## Exercise objective
Copy out the lines of the records word for word, starting with the line that contains "The image size is (1889, 1062)." and continuing through the end of the records.

## Data entries
┄┄┄┄┄┄
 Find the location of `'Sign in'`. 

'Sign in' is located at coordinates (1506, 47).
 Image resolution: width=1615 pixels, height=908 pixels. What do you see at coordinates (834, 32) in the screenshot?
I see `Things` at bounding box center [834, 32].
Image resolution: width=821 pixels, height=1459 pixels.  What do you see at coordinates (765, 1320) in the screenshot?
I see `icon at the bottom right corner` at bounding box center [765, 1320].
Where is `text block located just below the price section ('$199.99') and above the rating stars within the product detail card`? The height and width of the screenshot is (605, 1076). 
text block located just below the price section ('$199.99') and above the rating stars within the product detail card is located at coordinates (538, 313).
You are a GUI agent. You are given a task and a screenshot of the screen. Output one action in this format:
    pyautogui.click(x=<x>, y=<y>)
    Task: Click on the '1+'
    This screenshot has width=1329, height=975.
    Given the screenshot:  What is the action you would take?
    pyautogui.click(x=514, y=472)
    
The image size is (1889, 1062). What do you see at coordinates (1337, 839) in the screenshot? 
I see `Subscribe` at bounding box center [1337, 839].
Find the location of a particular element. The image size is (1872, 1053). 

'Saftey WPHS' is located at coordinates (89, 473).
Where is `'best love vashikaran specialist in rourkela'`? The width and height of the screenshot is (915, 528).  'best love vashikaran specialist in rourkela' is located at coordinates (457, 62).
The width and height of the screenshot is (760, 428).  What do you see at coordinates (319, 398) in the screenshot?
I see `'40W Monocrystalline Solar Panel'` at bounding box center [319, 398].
┄┄┄┄┄┄
## Answer to the exercise
The image size is (1889, 1062). What do you see at coordinates (1337, 839) in the screenshot? 
I see `Subscribe` at bounding box center [1337, 839].
Find the location of a particular element. The image size is (1872, 1053). 

'Saftey WPHS' is located at coordinates (89, 473).
Where is `'best love vashikaran specialist in rourkela'`? The width and height of the screenshot is (915, 528).  'best love vashikaran specialist in rourkela' is located at coordinates (457, 62).
The width and height of the screenshot is (760, 428).  What do you see at coordinates (319, 398) in the screenshot?
I see `'40W Monocrystalline Solar Panel'` at bounding box center [319, 398].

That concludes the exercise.